## Trecho selecionado
============

A ALMA DO PARA-CHOQUE
Arte de Roy Lichtenstein
Comprar carro é enfrentar o pânico de batê-lo no primeiro dia.
Saio da concessionária com o pé tremendo no acelerador, ligo o pisca-alerta 10 minutos antes do contorno. Ando realmente devagar como uma mula, tranco o sinal, recebo buzinadas.
Reedito um nervosismo de autoescola, erro as marchas, belisco o meio-fio, sequer mexo nos botões do painel para não me distrair.
Pelo impacto da emoção, desaprendo a dirigir.
Não é só comigo que ocorre. É a maldição do primeiro dia da compra. Todos temem arranhar o veículo na saída, estragar o investimento, manchar a reputação de motorista sério. Pode ser piloto de Fórmula Truck ou um adolescente filhinho de papai, o medo é contagioso e não escolhe as vítimas.
Quem não pegou a chave no salão encerado e vacilou em pensamento: “Como vou tirá-lo daqui com essa gente me olhando?”
Vem uma mendicância, uma desvalia, uma orfandade com carro novo.
Será uma humilhação acionar o seguro já nas horas iniciais. Imagina: nem mostramos para a família e a novidade está sequelada. Ficaremos com a sensação de que não merecemos o presente. É assinar o atestado de incompetência.
Carro novo deveria vir do estacionamento direto para a garagem. Sem risco de barbeiragem. Sem trânsito no meio do caminho.
Carro novo é carro emprestado ainda. Será nosso depois que desaparecer o cheiro de chiclete dos bancos.
Carro novo é o autêntico teste de balizas. Um magneto de desastres. Um ímã de inveja. Não tem como dissimular sua estreia, a lataria traz em si faróis de neblina.
Atravessamos as ruas como se estivéssemos nus. Indefesos.

============

## Dados fornecidos
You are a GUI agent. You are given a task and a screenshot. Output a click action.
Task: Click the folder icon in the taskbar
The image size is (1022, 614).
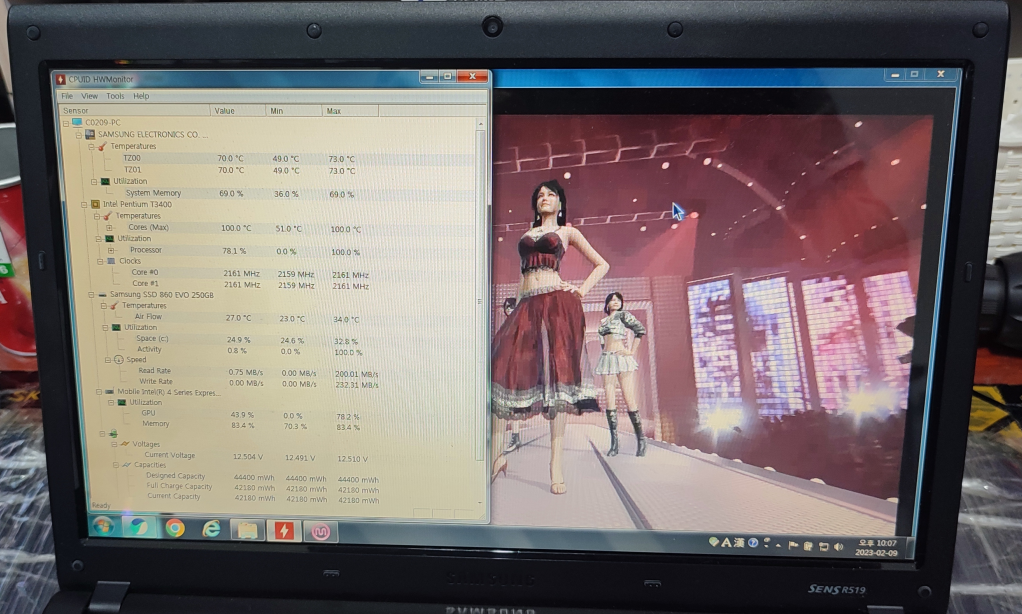tap(247, 527)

============

## Lista de exercícios
1. Segundo o trecho selecionado, quais são os temores que todos têm ao sair com o veículo no primeiro dia da compra?
2. As afirmações a seguir estão de acordo com o trecho selecionado? Responda sim ou não a cada uma e cite as palavras do trecho que decidem a resposta.
(a) O narrador dirige rápido ao sair da concessionária.
(b) O medo do primeiro dia atinge apenas certos tipos de motorista.
(c) Carro novo deveria seguir do estacionamento direto para a garagem.
3. De acordo com o trecho selecionado, quando o carro novo passa a ser nosso?

## Respostas dos exercícios
1. Arranhar o veículo na saída, estragar o investimento e manchar a reputação de motorista sério.

2.
(a) Não: "Ando realmente devagar como uma mula".
(b) Não: "o medo é contagioso e não escolhe as vítimas".
(c) Sim: "Carro novo deveria vir do estacionamento direto para a garagem."

3. Depois que desaparecer o cheiro de chiclete dos bancos.